--- START ---

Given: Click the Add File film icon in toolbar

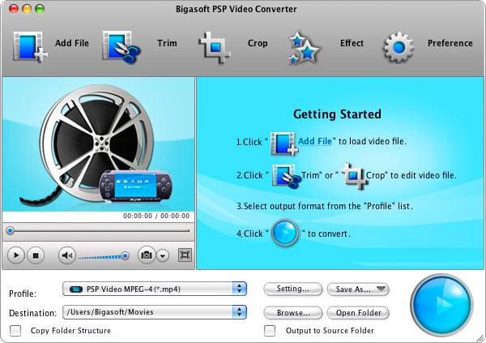Looking at the screenshot, I should [30, 46].
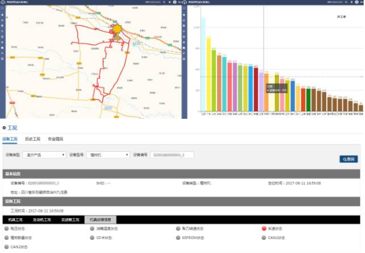
Task: Switch to the 作业情况 tab
Action: point(55,139)
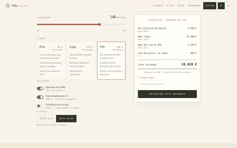Select PT language button
Screen dimensions: 237x148
pos(221,6)
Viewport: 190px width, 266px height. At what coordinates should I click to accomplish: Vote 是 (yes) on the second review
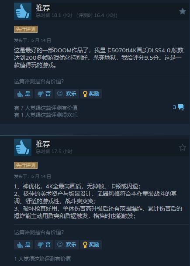click(x=24, y=245)
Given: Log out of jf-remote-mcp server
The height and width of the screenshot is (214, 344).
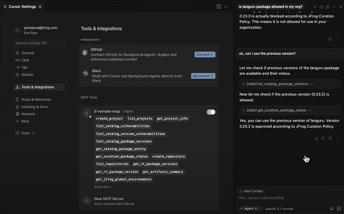Looking at the screenshot, I should click(128, 111).
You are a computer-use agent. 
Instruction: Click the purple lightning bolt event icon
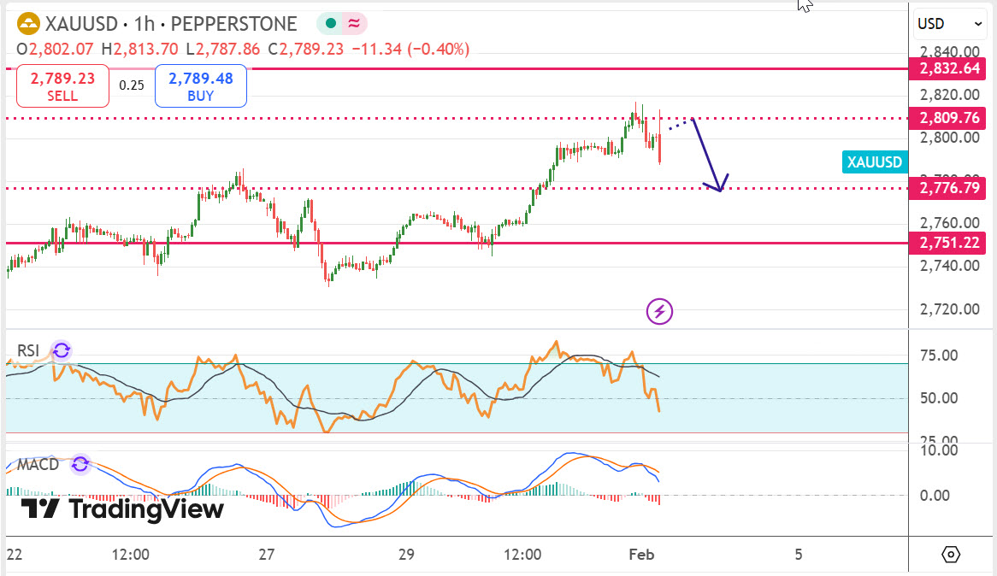pyautogui.click(x=659, y=312)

--- END ---

◆ DESCRIPTION OF THE TASK: The answer must be the lines above from the line that contains "Viewport: 190px width, 266px" to the final line of the data, word for word, with no pictures.

◆ OUTPUT OF THE EXERCISE:
Viewport: 190px width, 266px height. At what coordinates should I click to accomplish: Vote 是 (yes) on the second review
click(x=24, y=245)
Given: Log out of jf-remote-mcp server
The height and width of the screenshot is (214, 344).
Looking at the screenshot, I should click(128, 111).
You are a computer-use agent. 
Instruction: Click the purple lightning bolt event icon
pyautogui.click(x=659, y=312)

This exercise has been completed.